──────── Data ────────

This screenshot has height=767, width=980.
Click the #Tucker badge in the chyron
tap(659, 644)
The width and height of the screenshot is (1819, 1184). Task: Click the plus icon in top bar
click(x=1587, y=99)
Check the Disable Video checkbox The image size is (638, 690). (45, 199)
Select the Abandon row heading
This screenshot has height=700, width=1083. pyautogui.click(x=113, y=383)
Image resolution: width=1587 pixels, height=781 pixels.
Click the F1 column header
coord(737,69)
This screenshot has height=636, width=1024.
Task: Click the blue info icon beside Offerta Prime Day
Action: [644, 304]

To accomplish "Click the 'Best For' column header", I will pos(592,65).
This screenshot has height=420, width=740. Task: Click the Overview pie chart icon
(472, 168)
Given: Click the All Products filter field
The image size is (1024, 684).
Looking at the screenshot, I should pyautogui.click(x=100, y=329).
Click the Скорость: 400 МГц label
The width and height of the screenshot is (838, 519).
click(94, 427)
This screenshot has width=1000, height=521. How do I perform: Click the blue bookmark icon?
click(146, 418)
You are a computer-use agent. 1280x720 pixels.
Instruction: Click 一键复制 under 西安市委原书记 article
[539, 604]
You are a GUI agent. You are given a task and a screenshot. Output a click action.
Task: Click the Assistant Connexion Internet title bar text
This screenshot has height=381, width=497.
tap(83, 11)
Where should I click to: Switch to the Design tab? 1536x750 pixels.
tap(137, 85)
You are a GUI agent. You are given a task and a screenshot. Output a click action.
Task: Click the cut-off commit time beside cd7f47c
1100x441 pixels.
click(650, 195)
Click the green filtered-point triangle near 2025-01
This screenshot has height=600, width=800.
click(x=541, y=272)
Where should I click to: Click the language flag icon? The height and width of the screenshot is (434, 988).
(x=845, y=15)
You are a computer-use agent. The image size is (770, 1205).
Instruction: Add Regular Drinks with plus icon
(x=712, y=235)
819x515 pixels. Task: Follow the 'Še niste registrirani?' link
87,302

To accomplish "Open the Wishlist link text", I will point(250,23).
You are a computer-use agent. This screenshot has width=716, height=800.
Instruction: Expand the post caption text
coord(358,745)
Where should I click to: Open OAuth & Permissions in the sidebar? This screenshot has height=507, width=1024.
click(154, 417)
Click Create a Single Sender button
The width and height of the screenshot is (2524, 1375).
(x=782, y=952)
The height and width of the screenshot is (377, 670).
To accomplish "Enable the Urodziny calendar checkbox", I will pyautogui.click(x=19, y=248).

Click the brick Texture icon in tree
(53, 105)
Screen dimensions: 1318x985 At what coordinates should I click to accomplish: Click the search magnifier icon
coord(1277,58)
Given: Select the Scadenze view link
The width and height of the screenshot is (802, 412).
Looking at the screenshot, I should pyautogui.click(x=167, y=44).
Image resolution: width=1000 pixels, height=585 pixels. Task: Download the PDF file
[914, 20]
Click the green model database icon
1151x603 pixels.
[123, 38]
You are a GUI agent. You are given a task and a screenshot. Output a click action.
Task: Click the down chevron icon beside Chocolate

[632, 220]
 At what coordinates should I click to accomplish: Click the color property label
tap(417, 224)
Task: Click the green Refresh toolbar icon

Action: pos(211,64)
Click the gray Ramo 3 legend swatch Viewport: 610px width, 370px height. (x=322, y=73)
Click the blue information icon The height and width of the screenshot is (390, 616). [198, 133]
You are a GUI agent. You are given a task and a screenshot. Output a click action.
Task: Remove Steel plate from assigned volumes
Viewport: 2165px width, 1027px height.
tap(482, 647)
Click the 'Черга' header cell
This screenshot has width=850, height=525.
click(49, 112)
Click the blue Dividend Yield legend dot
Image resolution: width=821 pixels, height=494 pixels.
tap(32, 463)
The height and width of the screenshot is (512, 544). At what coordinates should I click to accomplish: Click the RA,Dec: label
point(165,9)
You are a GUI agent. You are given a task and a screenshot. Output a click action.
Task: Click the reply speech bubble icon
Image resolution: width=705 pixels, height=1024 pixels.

────────

**What to produce**
Please repeat the material above word for word.

**Your solution**
This screenshot has height=767, width=980.
Click the #Tucker badge in the chyron
tap(659, 644)
The width and height of the screenshot is (1819, 1184). Task: Click the plus icon in top bar
click(x=1587, y=99)
Check the Disable Video checkbox The image size is (638, 690). (45, 199)
Select the Abandon row heading
This screenshot has height=700, width=1083. pyautogui.click(x=113, y=383)
Image resolution: width=1587 pixels, height=781 pixels.
Click the F1 column header
coord(737,69)
This screenshot has height=636, width=1024.
Task: Click the blue info icon beside Offerta Prime Day
Action: [644, 304]

To accomplish "Click the 'Best For' column header", I will pos(592,65).
This screenshot has height=420, width=740. Task: Click the Overview pie chart icon
(472, 168)
Given: Click the All Products filter field
The image size is (1024, 684).
Looking at the screenshot, I should pyautogui.click(x=100, y=329).
Click the Скорость: 400 МГц label
The width and height of the screenshot is (838, 519).
click(94, 427)
This screenshot has width=1000, height=521. How do I perform: Click the blue bookmark icon?
click(146, 418)
You are a computer-use agent. 1280x720 pixels.
Instruction: Click 一键复制 under 西安市委原书记 article
[539, 604]
You are a GUI agent. You are given a task and a screenshot. Output a click action.
Task: Click the Assistant Connexion Internet title bar text
This screenshot has height=381, width=497.
tap(83, 11)
Where should I click to: Switch to the Design tab? 1536x750 pixels.
tap(137, 85)
You are a GUI agent. You are given a task and a screenshot. Output a click action.
Task: Click the cut-off commit time beside cd7f47c
1100x441 pixels.
click(650, 195)
Click the green filtered-point triangle near 2025-01
This screenshot has height=600, width=800.
click(x=541, y=272)
Where should I click to: Click the language flag icon? The height and width of the screenshot is (434, 988).
(x=845, y=15)
You are a computer-use agent. The image size is (770, 1205).
Instruction: Add Regular Drinks with plus icon
(x=712, y=235)
819x515 pixels. Task: Follow the 'Še niste registrirani?' link
87,302

To accomplish "Open the Wishlist link text", I will point(250,23).
You are a computer-use agent. This screenshot has width=716, height=800.
Instruction: Expand the post caption text
coord(358,745)
Where should I click to: Open OAuth & Permissions in the sidebar? This screenshot has height=507, width=1024.
click(154, 417)
Click Create a Single Sender button
The width and height of the screenshot is (2524, 1375).
(x=782, y=952)
The height and width of the screenshot is (377, 670).
To accomplish "Enable the Urodziny calendar checkbox", I will pyautogui.click(x=19, y=248).

Click the brick Texture icon in tree
(53, 105)
Screen dimensions: 1318x985 At what coordinates should I click to accomplish: Click the search magnifier icon
coord(1277,58)
Given: Select the Scadenze view link
The width and height of the screenshot is (802, 412).
Looking at the screenshot, I should pyautogui.click(x=167, y=44).
Image resolution: width=1000 pixels, height=585 pixels. Task: Download the PDF file
[914, 20]
Click the green model database icon
1151x603 pixels.
[123, 38]
You are a GUI agent. You are given a task and a screenshot. Output a click action.
Task: Click the down chevron icon beside Chocolate

[632, 220]
 At what coordinates should I click to accomplish: Click the color property label
tap(417, 224)
Task: Click the green Refresh toolbar icon

Action: pos(211,64)
Click the gray Ramo 3 legend swatch Viewport: 610px width, 370px height. (x=322, y=73)
Click the blue information icon The height and width of the screenshot is (390, 616). [198, 133]
You are a GUI agent. You are given a task and a screenshot. Output a click action.
Task: Remove Steel plate from assigned volumes
Viewport: 2165px width, 1027px height.
tap(482, 647)
Click the 'Черга' header cell
This screenshot has width=850, height=525.
click(49, 112)
Click the blue Dividend Yield legend dot
Image resolution: width=821 pixels, height=494 pixels.
tap(32, 463)
The height and width of the screenshot is (512, 544). At what coordinates should I click to accomplish: Click the RA,Dec: label
point(165,9)
You are a GUI agent. You are given a task and a screenshot. Output a click action.
Task: Click the reply speech bubble icon
Image resolution: width=705 pixels, height=1024 pixels.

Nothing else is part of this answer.